Never read where things mentioned tuned to a rider's weight. That is a new one. I just bought my second Orbea, a Orca Bronze BRV from CS. It is suppose to be even less stiff than the Silver or Gold frames. I sometimes sprint and climb hard and it has done what I needed. To let you know I am 192 lbs. So if the the Silver frame is suppose to be stiffer I would say your okay with it. The geometry of the Orca's are geared more race than like the Aqua model that I have also.

Not sure as to how strong you are in terms of racing and the torsion you would put on the frame so hard to say. But I bet if your just a avid cyclist for the most part you will be just fine with that bike. Good luck.


----------



## dfvcador (Jun 4, 2006)

The Orca is not designed for a 180 lbs. rider only. The Orbea SSN or Size Specific Nerve formula has been integrated to the latest Orca models since 2011 to the present. This means that the stiffness in a 51cm frame is different to that of a 53cm frame and a 55cm stiffness is different to that of a 60cm frame. In other words Orbea has created different stiffness in their Orca frames based on the riders height and not on weight. The taller you are the stiffer the Orca frame becomes to tolerate extra torsion/torque/force you are going to generate compare to a smaller rider.

Long time owner of this brand (since 2003)and very happy rider with all the frames that I have owned. I have owned Alum/Carbon - Columbus tubing Lobular and high modulus carbon- original bike and still in my posession with over 20k miles on it. Opal and two Orcas. 2005 model - sold, 2009 Orca replaced under warranty(issues with clear coat finish) with 2012 Orca Silver frame(present bike)


----------



## Jen_I_Am (Mar 30, 2010)

All I have to allow is that I recently purchased my third Orbea (an Aqua TPX for commuting) and am the happy owner of a 2011 Orca Gold. I plan on adding an Avant M30D to the mix in the spring. That all being said, I have owned Trek, Specialized, Giant and an old Cannondale and the Orbea is superior in the terms of ride, build quality, quality of standard componentry, and general fit and finish. The Orca is a fairly stiff bike (in 54 cm, anyway), but isn't as squirrely as my Trek Pilot 6.2. It also rides a heck of a lot better. Good luck and post pics.


----------



## mtsheron (Jul 16, 2012)

Going on 4 months.......what did you buy?


----------



## pinchl (Dec 30, 2013)

Hi all, 
I too am looking at an Orbea, the Orca M22. I currently ride a Colnago Mapei and it is a little big and so I need a change. Orbea is a beautiful bike absolutely. I am a female rider, 5'8 and this would be a big change in geometry and groupo. Currently my bike is equipped with Campy Record and I would be going to SRAM Red 22. I moved to high altitude where every ride includes a substantial climb so a move to an 11 speed is needed without going to a triple. So that is the background can you give me any thoughts on the Orbea bike stable? 
Thanks for any advice you can give...


----------



## mtsheron (Jul 16, 2012)

pinchl said:


> Hi all,
> I too am looking at an Orbea, the Orca M22. I currently ride a Colnago Mapei and it is a little big and so I need a change. Orbea is a beautiful bike absolutely. I am a female rider, 5'8 and this would be a big change in geometry and groupo. Currently my bike is equipped with Campy Record and I would be going to SRAM Red 22. I moved to high altitude where every ride includes a substantial climb so a move to an 11 speed is needed without going to a triple. So that is the background can you give me any thoughts on the Orbea bike stable?
> Thanks for any advice you can give...


Sweet ride your looking at! Has the YAW FD as well. What will your avg. climbing be? Reason I ask I wonder if it is alot of grade if a 11-32 would be plausible to give a real granny gear!

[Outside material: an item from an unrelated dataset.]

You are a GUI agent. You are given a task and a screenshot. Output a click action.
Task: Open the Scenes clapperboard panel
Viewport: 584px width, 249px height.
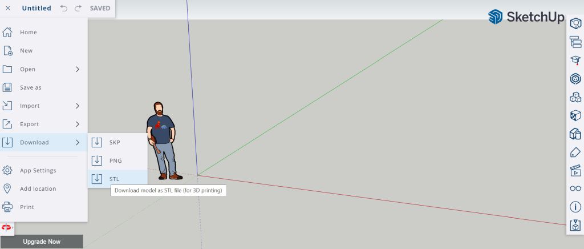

I run a 11-26 with a 50-34 Force and climbed grades as much as 21% on switchbacks and a continuous 17% grade on a routine ride. Kicks butt but can be done. The 11-32 would make it a tad easier. 

The bikes themselves some are outsourced under Orbea's watch. Now the M22 I am not sure. But even my China produced frame has been great with the Spinergy carbon Stealth wheels. Climbing has been easier and my combo has added an 1 mph quicker times on avg.

I think you will like that frame and while I never have ridden a 22 getting use to the SRAM shifters are a breeze.

Good luck and post pics. once you get it!


----------



## pinchl (Dec 30, 2013)

Great thank you. Up to 24% on Ebbetts, Monitor and Carson Passes. This new high elevation is tough. I will miss the Mapei but will use her on easy days. I will look at the 11-32. I need the extra help on the hills.
I will post pics when the bike arrives in two weeks.


----------